Aim of the exercise >>
In the listing below, find the line with "You are a GUI" and the line with "Given: Retweet the Nikolina fejsbuku tweet", then return them and every line between them exactly, minus the pictures.

Supplied material >>
^^^^^^^^
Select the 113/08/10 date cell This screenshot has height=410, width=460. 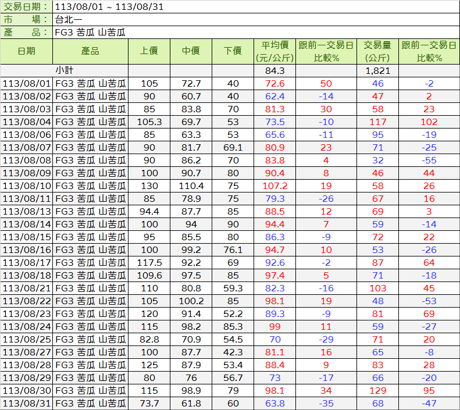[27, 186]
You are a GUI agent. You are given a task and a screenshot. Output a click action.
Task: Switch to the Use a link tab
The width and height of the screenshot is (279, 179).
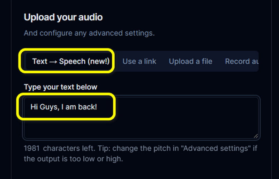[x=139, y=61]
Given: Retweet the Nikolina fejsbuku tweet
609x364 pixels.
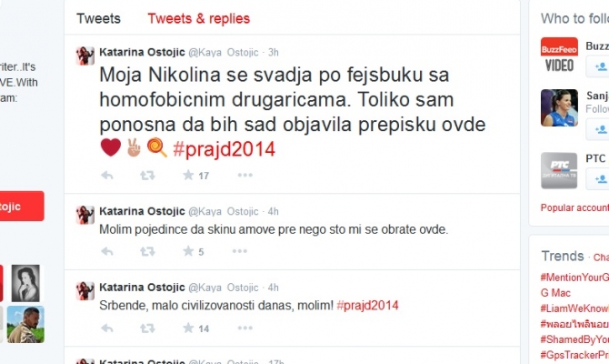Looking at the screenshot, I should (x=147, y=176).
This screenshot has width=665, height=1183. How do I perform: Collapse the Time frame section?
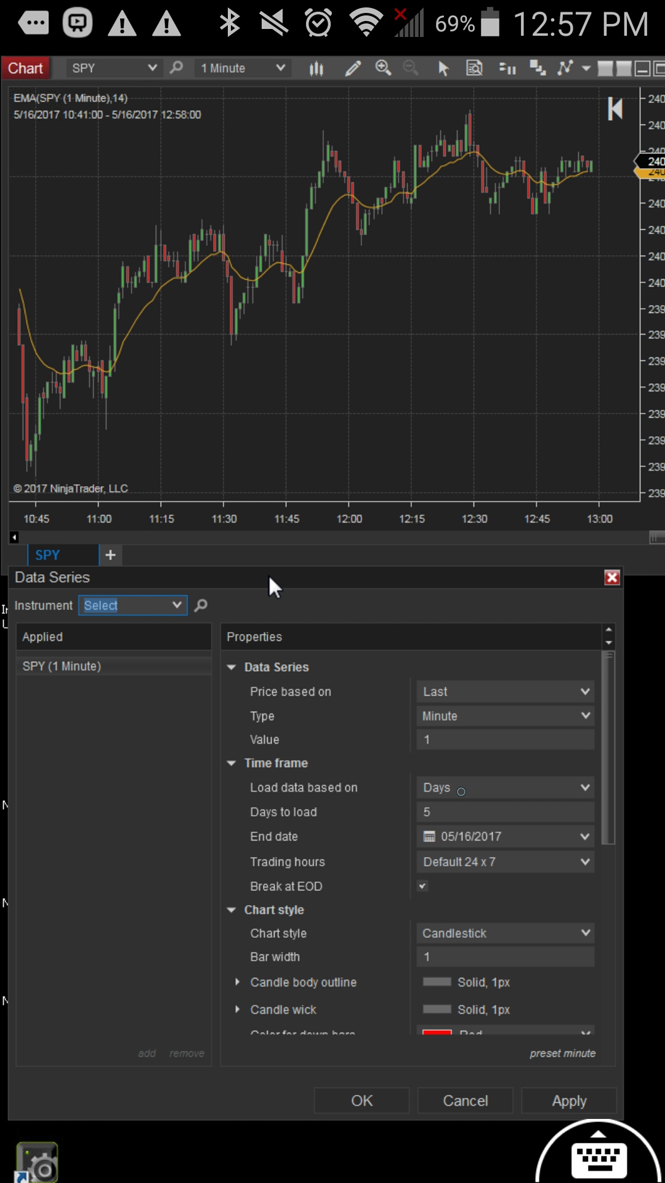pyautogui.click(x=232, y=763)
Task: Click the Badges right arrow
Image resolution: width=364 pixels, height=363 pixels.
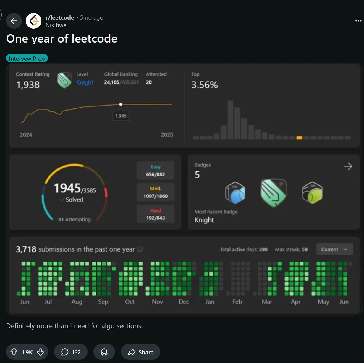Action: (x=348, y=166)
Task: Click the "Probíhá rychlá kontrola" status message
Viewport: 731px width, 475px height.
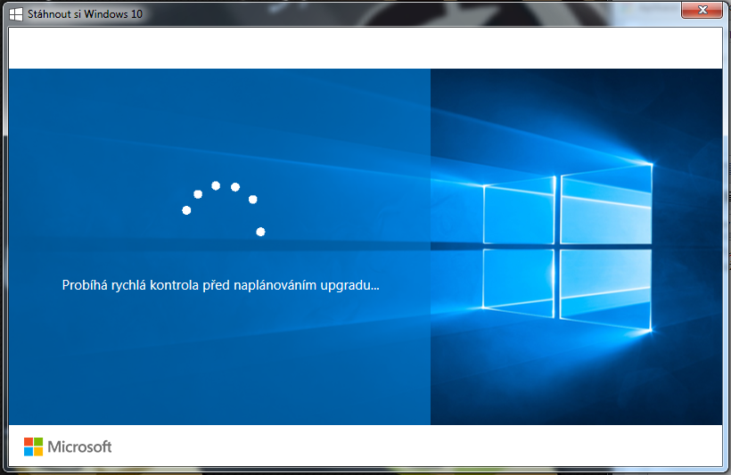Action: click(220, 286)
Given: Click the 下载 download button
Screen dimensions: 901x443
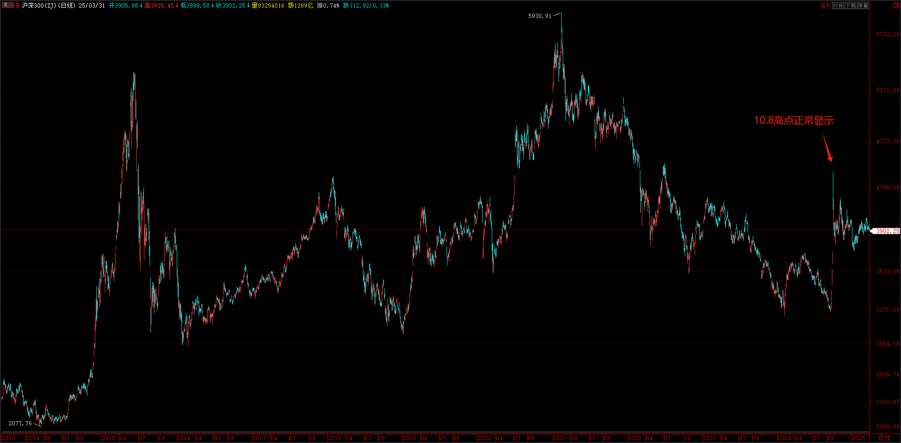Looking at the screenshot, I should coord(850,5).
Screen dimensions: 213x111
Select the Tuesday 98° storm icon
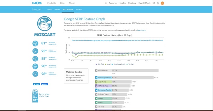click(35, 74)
^^^^^^^^
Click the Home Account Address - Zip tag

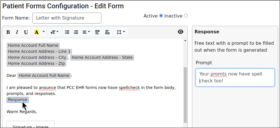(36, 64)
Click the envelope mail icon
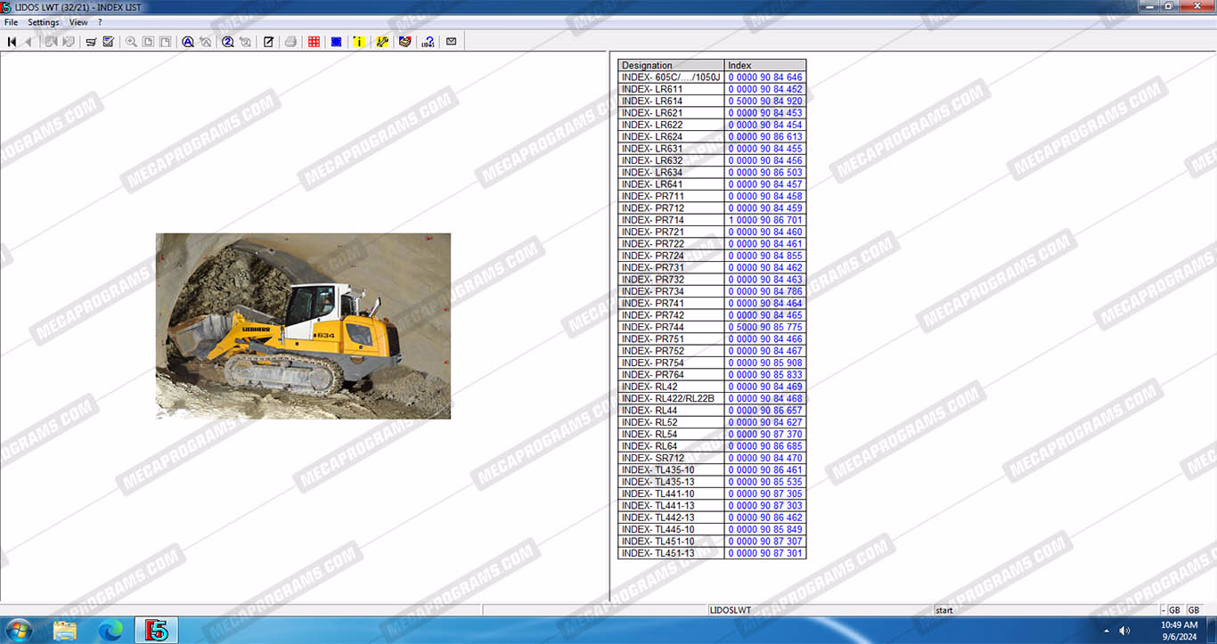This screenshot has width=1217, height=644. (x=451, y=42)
^^^^^^^^
Expected answer >>
You are a GUI agent. You are given a task and a screenshot. Output a click action.
Task: Switch to the Use a link tab
The width and height of the screenshot is (279, 179).
[x=139, y=61]
Given: Retweet the Nikolina fejsbuku tweet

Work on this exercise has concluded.